Ashley Stevenson, 34, remembers that, too. She’s been coming here since she moved to the suburbs from downtown Washington, D.C., almost 10 years ago. Today, browsing with her mom, she has selected a rainbow leotard.

But it is much more than a rainbow leotard.

The first time Stevenson ever went to a Forever 21, she was 25, single and paying her way through grad school with a hostess job in the city. Every time she got a paycheck, she’d head to the three-story location downtown, stocking up on whatever seemed to be in style. When she went out to the 9:30 Club, a popular D.C. concert venue, she wanted to look the part. Her favorite item was a jacket covered in sequins and white gorilla fur.

Stevenson doesn’t want to lose her younger self. But sometimes, living here with two kids and pregnant with her third, she worries that she might. So every couple of months, she plans nights out at the 9:30 Club with her husband. And she comes to Forever 21 to find something to wear.

“It kind of makes me feel like I can actually, maybe, be sexy again,” she says, holding out the hanger with the leotard. “Maybe I can reconnect with that person who likes to paint her fingernails and does her hair.”

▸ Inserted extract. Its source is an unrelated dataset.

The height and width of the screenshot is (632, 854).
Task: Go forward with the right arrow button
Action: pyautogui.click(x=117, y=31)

One customer said she decided to come to Forever 21 because she'd heard about the bankruptcy news. She thought there might be good sales. (Caroline Kitchener)
One customer said she decided to come to Forever 21 because she'd heard about the bankruptcy news. She thought there might be good sales. (Caroline Kitchener)

Most people told me they started coming to Forever 21 in middle or high school, when they were still figuring out what they liked — or what they were supposed to like. Kayla Settles, 19, used to come here after school with her older sister and her sister’s friends. She’d ask the older girls if they liked what she’d picked out, trying to play it cool, even though her decision to buy rested entirely on their answer.

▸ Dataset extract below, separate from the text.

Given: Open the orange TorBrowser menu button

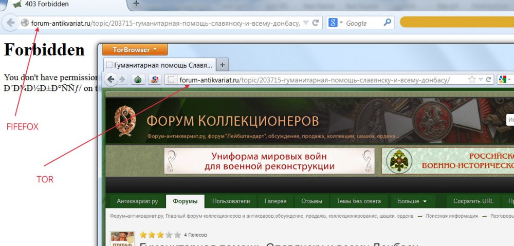Looking at the screenshot, I should (x=135, y=50).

“I’d be like, ‘Hey, do you think this is cute?’” says Settles, who came to the store today because she’d heard about the bankruptcy, and assumed there would be good deals. “We all wanted to be like the older kids.”

Forever 21 founder Do Won Chang describes the store as a place for older people who “want to be 21 again” — and for younger people who “want to be 21 forever.” People go to Forever 21 to try out different versions of themselves: younger, older, spunkier, hipster-ier. It’s the place you go the summer before college, to buy clothes your mother would never see. You might look at a velvet mini-skirt and think, well, usually that wouldn’t be me. But it’s only $17. And my friends are here, telling me I look good. So you think, maybe, just today, I’ll try.

Chynah Sital and Jeneal Johnson, both 18, have shopped at Forever 21 together since they were in middle school. But they’re not surprised that the company is struggling financially. It’s just not a place you’d go to shop online, they say. The experience of being at the store — sifting through racks of nonsensical graphic T-shirts with friends, until you find that one thing you like — is the whole point.

“When I shop online, I don’t go to Forever 21,” says Sital. The website doesn’t have many of the cheapest items in the store, she says. “And I don’t like the way the website looks, either.”

“It’s just really old looking,” says Johnson. “It’s been the same since we were in 8th grade.” When she and her friends shop online, she says, they usually go to online-first shopping platforms like Fashion Nova or PrettyLittleThing. “Forever 21 just hadn’t developed well technologically.”

Settles has a different theory.

There was a time when being “totally random” was cool, she says. But now Forever 21 is clearly trying too hard.

“I knew something was wrong when they made that Hot Cheetos collection.”